- [Extract to read]
·····

In addition, we’d sowed Italian arugula, Long Harvest broccoli and Cherry Belle radish seeds. They’re cold-tolerant and should all do fine. We perhaps went out on a limb by seeding (Babette French Baby) carrots in mid-April; but if they don’t come up we’ll simply reseed a few weeks down the road—and learn something for next year.
![]() March 25, 2009–Preparing the garden |
We began applying companion planting principles: For instance, many plants “love” onions, meaning their odor repels various harmful insects, so we have rows of chives next to carrots, radishes, lettuce. (But we kept onions at a distance from peas because for some reason peas don’t like them.) Radishes and carrots are good companions because the radish matures quickly while the carrot does so slowly; by the time the carrots need extra shoulder-room the radishes are outta there.
Here’s a nifty idea: set aside an area for plants that hate each other. Sounds like a fun way to test companion planting claims. We might call it the “Everything Hates Fennel Bed”; fennel is unwelcome to many different garden varieties. (Thanks, Julie, for the suggestion.)
And now, for the curious case of the Green Fairy. Also known as absinthe, it is the famous licorice-flavored liqueur.
I remember studying Manet’s painting, The Absinthe Drinkers, in college and learning that absinthe was popular in that time and place—and notorious. This week I learned some additional tidbits of its history from an article in the current edition of the Westchester Express:
“… a muse for artists (Vincent van Gogh) and writers (Oscar Wilde.)…a boozy drink—sometimes up to 150 proof…too much can get you very, very drunk.”
Outlawed in the United States for almost a century, since absinthe became legal once again in 2007, it has apparently been making a comeback. It’s being served at restaurants such as Harvest on Hudson in Hastings.

·····

(Stored data)
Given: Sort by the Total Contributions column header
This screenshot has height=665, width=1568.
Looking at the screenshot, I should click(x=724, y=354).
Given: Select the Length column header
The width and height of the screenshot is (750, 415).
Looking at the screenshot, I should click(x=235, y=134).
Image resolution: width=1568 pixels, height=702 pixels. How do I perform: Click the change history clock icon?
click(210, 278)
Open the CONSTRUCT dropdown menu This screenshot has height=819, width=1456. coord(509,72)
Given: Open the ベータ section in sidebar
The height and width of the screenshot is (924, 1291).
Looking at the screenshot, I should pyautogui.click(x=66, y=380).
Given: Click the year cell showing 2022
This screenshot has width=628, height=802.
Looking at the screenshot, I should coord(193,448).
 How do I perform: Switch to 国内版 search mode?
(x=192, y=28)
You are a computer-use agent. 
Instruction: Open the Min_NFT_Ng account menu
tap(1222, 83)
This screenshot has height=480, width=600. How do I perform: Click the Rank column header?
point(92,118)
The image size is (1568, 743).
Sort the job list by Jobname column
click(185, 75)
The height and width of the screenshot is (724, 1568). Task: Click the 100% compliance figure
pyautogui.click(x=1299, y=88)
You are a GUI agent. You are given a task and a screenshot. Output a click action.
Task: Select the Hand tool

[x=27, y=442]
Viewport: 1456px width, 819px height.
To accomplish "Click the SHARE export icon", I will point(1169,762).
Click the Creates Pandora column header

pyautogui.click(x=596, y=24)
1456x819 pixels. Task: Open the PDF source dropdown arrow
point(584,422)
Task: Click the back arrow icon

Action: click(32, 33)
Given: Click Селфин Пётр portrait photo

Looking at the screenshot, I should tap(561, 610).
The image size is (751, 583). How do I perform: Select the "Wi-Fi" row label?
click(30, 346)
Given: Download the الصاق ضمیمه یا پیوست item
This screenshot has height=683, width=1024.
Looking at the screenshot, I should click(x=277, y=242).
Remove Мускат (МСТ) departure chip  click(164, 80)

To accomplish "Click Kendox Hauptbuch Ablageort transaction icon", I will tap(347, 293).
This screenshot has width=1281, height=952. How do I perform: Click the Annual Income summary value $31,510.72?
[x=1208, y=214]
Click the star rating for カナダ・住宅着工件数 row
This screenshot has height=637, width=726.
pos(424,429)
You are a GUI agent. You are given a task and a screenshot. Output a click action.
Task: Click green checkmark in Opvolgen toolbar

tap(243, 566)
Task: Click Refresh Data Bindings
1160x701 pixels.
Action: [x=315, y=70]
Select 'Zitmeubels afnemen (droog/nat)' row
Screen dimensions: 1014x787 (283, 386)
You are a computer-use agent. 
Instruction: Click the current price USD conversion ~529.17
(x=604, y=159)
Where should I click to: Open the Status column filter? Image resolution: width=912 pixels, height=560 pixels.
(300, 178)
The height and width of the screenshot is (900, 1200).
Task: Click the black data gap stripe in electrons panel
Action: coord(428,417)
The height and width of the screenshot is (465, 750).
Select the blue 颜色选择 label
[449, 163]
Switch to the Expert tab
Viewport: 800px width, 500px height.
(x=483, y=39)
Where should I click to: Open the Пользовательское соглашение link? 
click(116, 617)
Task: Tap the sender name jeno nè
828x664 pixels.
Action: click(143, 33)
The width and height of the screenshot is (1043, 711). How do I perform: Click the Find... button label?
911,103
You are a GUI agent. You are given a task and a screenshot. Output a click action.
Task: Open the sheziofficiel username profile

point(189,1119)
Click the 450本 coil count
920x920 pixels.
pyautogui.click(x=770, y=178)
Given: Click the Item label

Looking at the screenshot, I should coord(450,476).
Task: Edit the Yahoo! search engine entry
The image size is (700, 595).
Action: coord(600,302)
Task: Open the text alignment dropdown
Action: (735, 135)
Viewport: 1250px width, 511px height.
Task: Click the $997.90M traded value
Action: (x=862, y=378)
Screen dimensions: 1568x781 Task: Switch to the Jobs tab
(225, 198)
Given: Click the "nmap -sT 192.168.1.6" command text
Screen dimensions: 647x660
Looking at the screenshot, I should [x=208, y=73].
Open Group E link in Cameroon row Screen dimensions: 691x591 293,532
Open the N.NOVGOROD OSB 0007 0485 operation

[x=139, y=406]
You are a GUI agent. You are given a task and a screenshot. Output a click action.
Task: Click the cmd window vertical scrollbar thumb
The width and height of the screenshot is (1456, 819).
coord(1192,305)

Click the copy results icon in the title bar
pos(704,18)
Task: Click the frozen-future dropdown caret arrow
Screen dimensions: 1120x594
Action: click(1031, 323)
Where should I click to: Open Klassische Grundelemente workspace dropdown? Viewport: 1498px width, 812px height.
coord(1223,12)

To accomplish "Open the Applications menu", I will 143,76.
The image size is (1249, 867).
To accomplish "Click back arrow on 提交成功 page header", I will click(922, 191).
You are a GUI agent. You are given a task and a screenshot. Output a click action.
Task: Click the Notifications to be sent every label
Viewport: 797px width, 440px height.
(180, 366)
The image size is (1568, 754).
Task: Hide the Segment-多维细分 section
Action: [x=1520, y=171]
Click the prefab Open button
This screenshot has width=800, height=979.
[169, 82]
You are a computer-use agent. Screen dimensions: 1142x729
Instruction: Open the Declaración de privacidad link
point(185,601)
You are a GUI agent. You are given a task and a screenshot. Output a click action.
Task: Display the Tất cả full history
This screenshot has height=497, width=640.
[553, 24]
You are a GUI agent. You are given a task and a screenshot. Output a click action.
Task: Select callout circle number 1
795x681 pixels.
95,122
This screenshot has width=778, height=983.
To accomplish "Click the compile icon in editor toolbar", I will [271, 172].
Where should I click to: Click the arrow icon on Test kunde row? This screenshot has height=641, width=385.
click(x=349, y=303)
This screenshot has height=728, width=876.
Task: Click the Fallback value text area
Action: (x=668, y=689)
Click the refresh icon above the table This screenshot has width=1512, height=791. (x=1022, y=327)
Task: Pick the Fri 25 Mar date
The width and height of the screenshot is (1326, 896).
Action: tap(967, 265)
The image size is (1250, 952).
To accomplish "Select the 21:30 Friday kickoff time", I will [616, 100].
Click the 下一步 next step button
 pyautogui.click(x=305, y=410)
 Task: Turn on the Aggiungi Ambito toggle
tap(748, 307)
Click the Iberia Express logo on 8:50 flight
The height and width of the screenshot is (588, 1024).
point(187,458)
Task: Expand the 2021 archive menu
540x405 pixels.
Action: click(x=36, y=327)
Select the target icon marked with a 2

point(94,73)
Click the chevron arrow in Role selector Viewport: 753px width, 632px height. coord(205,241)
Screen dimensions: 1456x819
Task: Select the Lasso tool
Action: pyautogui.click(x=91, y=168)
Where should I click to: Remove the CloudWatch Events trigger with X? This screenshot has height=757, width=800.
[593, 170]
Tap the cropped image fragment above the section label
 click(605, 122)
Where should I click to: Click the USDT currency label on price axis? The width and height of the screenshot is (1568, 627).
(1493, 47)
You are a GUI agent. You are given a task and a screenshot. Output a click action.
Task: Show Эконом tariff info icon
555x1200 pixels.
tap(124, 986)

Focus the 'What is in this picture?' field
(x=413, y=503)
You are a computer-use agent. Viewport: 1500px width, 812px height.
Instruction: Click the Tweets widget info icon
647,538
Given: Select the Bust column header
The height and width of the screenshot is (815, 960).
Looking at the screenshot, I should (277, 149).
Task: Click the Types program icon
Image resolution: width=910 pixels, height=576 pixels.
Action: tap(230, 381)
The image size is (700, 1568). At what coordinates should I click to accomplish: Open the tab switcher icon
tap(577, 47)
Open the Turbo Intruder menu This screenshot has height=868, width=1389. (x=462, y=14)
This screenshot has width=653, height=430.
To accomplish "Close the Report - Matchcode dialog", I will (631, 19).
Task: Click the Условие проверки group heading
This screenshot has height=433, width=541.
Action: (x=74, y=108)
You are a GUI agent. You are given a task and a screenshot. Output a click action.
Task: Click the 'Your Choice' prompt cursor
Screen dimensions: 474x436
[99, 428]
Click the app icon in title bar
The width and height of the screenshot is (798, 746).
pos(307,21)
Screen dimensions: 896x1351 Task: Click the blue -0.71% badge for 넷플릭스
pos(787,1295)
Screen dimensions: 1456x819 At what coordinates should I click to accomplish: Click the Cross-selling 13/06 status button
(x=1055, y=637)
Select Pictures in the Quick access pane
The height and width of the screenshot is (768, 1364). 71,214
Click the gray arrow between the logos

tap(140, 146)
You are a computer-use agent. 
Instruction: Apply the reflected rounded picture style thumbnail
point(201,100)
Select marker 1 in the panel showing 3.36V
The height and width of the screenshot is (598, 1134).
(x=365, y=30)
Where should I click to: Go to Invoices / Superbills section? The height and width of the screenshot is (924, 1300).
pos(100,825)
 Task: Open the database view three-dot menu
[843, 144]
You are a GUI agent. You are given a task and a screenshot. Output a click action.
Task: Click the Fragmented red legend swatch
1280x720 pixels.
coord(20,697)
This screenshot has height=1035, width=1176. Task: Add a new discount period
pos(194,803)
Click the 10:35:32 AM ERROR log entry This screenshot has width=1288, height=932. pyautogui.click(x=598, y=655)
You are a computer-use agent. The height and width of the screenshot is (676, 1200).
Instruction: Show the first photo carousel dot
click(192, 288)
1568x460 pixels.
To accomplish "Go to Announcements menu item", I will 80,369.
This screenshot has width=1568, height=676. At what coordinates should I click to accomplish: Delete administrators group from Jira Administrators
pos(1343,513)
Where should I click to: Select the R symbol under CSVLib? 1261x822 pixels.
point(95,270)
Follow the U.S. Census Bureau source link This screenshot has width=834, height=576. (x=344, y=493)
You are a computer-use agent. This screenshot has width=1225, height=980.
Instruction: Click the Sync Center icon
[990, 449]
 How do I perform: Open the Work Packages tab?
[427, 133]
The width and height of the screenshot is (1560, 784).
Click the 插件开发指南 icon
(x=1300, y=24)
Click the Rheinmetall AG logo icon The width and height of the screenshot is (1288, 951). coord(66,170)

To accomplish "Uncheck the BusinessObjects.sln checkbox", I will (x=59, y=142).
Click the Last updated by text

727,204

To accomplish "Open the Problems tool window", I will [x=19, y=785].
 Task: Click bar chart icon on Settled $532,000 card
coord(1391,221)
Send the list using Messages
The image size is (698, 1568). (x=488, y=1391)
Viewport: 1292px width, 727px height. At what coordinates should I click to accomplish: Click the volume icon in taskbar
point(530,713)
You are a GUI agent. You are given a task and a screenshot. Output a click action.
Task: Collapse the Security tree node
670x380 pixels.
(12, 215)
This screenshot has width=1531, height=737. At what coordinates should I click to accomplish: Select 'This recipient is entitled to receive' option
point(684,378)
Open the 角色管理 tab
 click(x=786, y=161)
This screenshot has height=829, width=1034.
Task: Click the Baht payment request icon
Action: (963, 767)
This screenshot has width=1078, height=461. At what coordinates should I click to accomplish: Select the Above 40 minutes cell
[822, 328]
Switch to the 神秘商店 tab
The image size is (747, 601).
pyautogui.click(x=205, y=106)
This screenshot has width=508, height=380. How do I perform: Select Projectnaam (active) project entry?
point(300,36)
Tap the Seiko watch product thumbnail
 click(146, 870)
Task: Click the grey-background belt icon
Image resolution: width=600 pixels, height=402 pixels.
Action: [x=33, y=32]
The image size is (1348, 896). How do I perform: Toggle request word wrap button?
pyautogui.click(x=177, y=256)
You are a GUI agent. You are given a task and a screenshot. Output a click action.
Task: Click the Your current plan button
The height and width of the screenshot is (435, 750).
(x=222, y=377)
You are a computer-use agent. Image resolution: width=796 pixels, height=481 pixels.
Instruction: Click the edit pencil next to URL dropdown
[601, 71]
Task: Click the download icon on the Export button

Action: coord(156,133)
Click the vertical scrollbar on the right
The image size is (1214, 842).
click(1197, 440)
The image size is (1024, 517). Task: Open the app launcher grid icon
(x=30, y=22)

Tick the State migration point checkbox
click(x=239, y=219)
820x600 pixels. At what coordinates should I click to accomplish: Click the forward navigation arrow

·····

- [Required work]
[1] Translate this sentence from the garden text into Spanish: "They’re cold-tolerant and should all do fine."
[2] Pick up the garden text after its final sentence and continue it in the same voice.

- [Outputs for the tasks]
[1] Son resistentes al frío y a todas les debería ir bien.

[2]
Absinthe contains three plants that happen to also be included in our B-F Veg Garden plan, namely wormwood, hyssop, and fennel. But be assured, we will not be using these plants to produce absinthe! Rather, I simply wonder if any of the same active ingredients they contain might be off-putting to insects and other animals at the same time that they are appealing to humans.
Wormwood, especially Artemesia cineria, is said to repel herbivorous animals and insects when used as a border, but is not to be grown directly on food crops as it produces a harsh substance. (It will be placed in the border outside the fence.)
According to organicgardening.com:
Anise hyssop (Agastache rugosa, aka Korean mint) is a perennial with fuzzy purple or violet flower spikes on 2 to 3 foot high plants with licorice-scented leaves. The nectar-rich flowers are very attractive to both butterflies and pest-eating beneficial insects.
Fennel (Foeniculum vulgare) is a hardy perennial umbelliferous herb, with yellow flowers and feathery leaves. Umbelliferous refers to its flat-topped, umbrella-like flower cluster. Fennel is used as a food plant by the larvae of some lepidoptera species, including the mouse moth. This moth has a broad range and, as far as I can tell, could show up at Bylane.
Regards,
Cathy Clare
catmint@optonline.net
(914) 874-4519 (cell)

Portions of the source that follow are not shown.